Adsorption characteristics of water‐soluble polymers, as denoted by interfacial tension measurements, were investigated at aqueous‐organic liquid interfaces via the volume ‐drop and pendant‐drop techniques. Interfacial results obtained from both studies parallel the alkanol adsorption data of Bartell and Davis. If surface tension data are included in the comparison, discrepancies with respect to the alkanol data are observed; macromolecular aqueous solution surface pressures are substantially lower than corresponding interfacial pressures at aqueous‐hexane boundaries. Minute amounts of organic impurities in the air phase effect surface pressures approximate with aqueous‐hexane boundary data.
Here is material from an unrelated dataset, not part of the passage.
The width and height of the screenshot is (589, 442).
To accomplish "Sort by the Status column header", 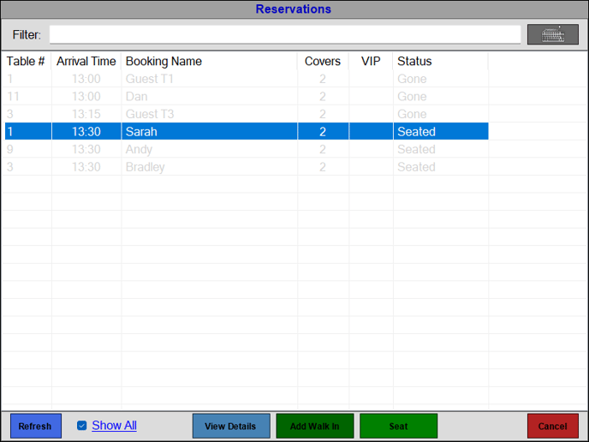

The observations reflect a lesser degree of unfolding and surface occupation at the aqueous‐air interface than at high energy aqueous‐organic boundaries.Poly(ethylene oxide) possesses a random conformation in bulk benzene solutions and a highly ordered structure in aqueous solutions. An inquiry into boundary conformational effects was undertaken via pendant‐drop studies of PEO adsorption at the common interface from both benzene and aqueous phases. Despite different conformations in two media with different solvating characteristics equivalent interfacial pressures were obtained. Interfacial pressure equilibrium attainment was achieved more rapidly from the aqueous phase. Additional hexane‐water and aqueous‐air boundary studies show the faster equilibrium attainment rate to be related more to the ability of the benzene phase to rapidly orient interfacial polymer segments than to conformational effects.